** Prompt **
Would you return the lines between the one holding "How do I perform: Click the 29/10/2025" and the one holding "How do I perform: Click the Manage", inclusive, and only those, exactly as they stand in the listing below?

** Input records **
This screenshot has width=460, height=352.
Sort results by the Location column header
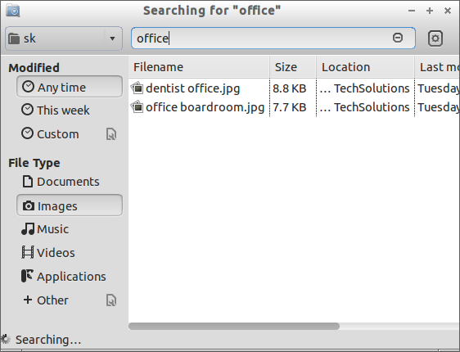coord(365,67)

* * *

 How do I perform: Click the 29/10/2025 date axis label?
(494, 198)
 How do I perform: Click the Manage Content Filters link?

* * *

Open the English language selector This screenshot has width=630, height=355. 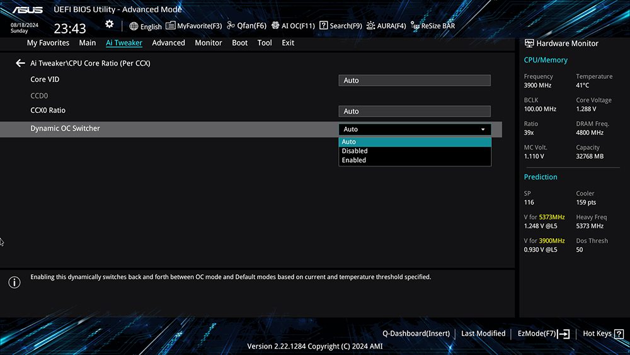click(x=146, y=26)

** Problem solution **
 How do I perform: Click the 29/10/2025 date axis label?
(494, 198)
 How do I perform: Click the Manage Content Filters link?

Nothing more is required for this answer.